■ **DIRECTION**: Could you transcribe every one of the entries below verbatim, line for line?

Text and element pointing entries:
_ _ _ _ _ _ _
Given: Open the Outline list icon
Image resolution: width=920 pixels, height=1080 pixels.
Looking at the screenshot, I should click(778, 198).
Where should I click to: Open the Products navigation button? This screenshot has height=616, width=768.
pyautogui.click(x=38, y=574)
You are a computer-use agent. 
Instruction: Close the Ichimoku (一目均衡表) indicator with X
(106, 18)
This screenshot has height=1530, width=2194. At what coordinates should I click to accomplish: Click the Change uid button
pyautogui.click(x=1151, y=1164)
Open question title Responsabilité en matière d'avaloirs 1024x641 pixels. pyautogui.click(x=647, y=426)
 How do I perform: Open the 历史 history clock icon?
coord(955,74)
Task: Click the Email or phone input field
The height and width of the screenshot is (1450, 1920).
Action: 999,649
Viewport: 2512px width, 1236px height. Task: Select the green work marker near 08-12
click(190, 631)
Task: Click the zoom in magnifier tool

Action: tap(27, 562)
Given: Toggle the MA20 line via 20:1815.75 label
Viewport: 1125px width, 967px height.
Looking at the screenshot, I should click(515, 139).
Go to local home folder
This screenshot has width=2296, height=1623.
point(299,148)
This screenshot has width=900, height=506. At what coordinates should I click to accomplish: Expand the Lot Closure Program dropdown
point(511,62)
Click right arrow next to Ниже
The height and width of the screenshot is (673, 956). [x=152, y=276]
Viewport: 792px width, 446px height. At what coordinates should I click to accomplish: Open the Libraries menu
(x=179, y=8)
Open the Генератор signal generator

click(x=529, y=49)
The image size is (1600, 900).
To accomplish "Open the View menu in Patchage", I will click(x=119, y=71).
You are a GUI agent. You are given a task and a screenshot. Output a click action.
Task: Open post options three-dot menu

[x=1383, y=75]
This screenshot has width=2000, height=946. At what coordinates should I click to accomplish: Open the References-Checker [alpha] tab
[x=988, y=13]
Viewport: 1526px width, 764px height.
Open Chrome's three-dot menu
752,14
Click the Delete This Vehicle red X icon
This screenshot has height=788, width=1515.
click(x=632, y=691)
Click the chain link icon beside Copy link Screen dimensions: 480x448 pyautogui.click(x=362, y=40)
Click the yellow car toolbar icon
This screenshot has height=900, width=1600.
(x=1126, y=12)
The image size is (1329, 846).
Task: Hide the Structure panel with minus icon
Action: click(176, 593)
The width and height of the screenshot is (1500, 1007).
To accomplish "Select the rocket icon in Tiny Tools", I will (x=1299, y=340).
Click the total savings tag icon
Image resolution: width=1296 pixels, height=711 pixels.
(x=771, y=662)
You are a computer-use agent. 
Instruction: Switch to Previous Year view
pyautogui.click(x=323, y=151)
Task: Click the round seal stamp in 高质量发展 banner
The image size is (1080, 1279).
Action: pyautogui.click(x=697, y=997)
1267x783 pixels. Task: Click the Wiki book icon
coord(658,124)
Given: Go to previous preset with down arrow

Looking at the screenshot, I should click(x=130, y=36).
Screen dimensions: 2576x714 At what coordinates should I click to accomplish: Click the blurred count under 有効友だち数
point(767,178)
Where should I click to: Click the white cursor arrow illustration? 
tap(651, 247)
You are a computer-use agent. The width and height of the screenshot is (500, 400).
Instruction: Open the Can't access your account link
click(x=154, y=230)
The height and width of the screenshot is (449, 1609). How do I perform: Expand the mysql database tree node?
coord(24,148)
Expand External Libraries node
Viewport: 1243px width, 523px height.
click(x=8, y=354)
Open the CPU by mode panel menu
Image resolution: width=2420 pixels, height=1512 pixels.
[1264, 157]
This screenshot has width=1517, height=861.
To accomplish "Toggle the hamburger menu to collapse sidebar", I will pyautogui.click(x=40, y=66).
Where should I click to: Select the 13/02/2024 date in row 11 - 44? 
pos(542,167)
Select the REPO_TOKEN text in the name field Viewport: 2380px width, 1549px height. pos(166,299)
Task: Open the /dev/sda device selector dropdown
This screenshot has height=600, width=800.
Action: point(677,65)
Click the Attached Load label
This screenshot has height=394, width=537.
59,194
_ _ _ _ _ _ _
■ **ANSWER TO THIS EXERCISE**:
Given: Open the Outline list icon
Image resolution: width=920 pixels, height=1080 pixels.
Looking at the screenshot, I should click(778, 198).
Where should I click to: Open the Products navigation button? This screenshot has height=616, width=768.
pyautogui.click(x=38, y=574)
You are a computer-use agent. 
Instruction: Close the Ichimoku (一目均衡表) indicator with X
(106, 18)
This screenshot has height=1530, width=2194. At what coordinates should I click to accomplish: Click the Change uid button
pyautogui.click(x=1151, y=1164)
Open question title Responsabilité en matière d'avaloirs 1024x641 pixels. pyautogui.click(x=647, y=426)
 How do I perform: Open the 历史 history clock icon?
coord(955,74)
Task: Click the Email or phone input field
The height and width of the screenshot is (1450, 1920).
Action: 999,649
Viewport: 2512px width, 1236px height. Task: Select the green work marker near 08-12
click(190, 631)
Task: Click the zoom in magnifier tool

Action: tap(27, 562)
Given: Toggle the MA20 line via 20:1815.75 label
Viewport: 1125px width, 967px height.
Looking at the screenshot, I should click(515, 139).
Go to local home folder
This screenshot has width=2296, height=1623.
point(299,148)
This screenshot has width=900, height=506. At what coordinates should I click to accomplish: Expand the Lot Closure Program dropdown
point(511,62)
Click right arrow next to Ниже
The height and width of the screenshot is (673, 956). [x=152, y=276]
Viewport: 792px width, 446px height. At what coordinates should I click to accomplish: Open the Libraries menu
(x=179, y=8)
Open the Генератор signal generator

click(x=529, y=49)
The image size is (1600, 900).
To accomplish "Open the View menu in Patchage", I will click(x=119, y=71).
You are a GUI agent. You are given a task and a screenshot. Output a click action.
Task: Open post options three-dot menu

[x=1383, y=75]
This screenshot has width=2000, height=946. At what coordinates should I click to accomplish: Open the References-Checker [alpha] tab
[x=988, y=13]
Viewport: 1526px width, 764px height.
Open Chrome's three-dot menu
752,14
Click the Delete This Vehicle red X icon
This screenshot has height=788, width=1515.
click(x=632, y=691)
Click the chain link icon beside Copy link Screen dimensions: 480x448 pyautogui.click(x=362, y=40)
Click the yellow car toolbar icon
This screenshot has height=900, width=1600.
(x=1126, y=12)
The image size is (1329, 846).
Task: Hide the Structure panel with minus icon
Action: click(176, 593)
The width and height of the screenshot is (1500, 1007).
To accomplish "Select the rocket icon in Tiny Tools", I will (x=1299, y=340).
Click the total savings tag icon
Image resolution: width=1296 pixels, height=711 pixels.
(x=771, y=662)
You are a computer-use agent. 
Instruction: Switch to Previous Year view
pyautogui.click(x=323, y=151)
Task: Click the round seal stamp in 高质量发展 banner
The image size is (1080, 1279).
Action: pyautogui.click(x=697, y=997)
1267x783 pixels. Task: Click the Wiki book icon
coord(658,124)
Given: Go to previous preset with down arrow

Looking at the screenshot, I should click(x=130, y=36).
Screen dimensions: 2576x714 At what coordinates should I click to accomplish: Click the blurred count under 有効友だち数
point(767,178)
Where should I click to: Click the white cursor arrow illustration? 
tap(651, 247)
You are a computer-use agent. The width and height of the screenshot is (500, 400).
Instruction: Open the Can't access your account link
click(x=154, y=230)
The height and width of the screenshot is (449, 1609). How do I perform: Expand the mysql database tree node?
coord(24,148)
Expand External Libraries node
Viewport: 1243px width, 523px height.
click(x=8, y=354)
Open the CPU by mode panel menu
Image resolution: width=2420 pixels, height=1512 pixels.
[1264, 157]
This screenshot has width=1517, height=861.
To accomplish "Toggle the hamburger menu to collapse sidebar", I will pyautogui.click(x=40, y=66).
Where should I click to: Select the 13/02/2024 date in row 11 - 44? 
pos(542,167)
Select the REPO_TOKEN text in the name field Viewport: 2380px width, 1549px height. pos(166,299)
Task: Open the /dev/sda device selector dropdown
This screenshot has height=600, width=800.
Action: point(677,65)
Click the Attached Load label
This screenshot has height=394, width=537.
59,194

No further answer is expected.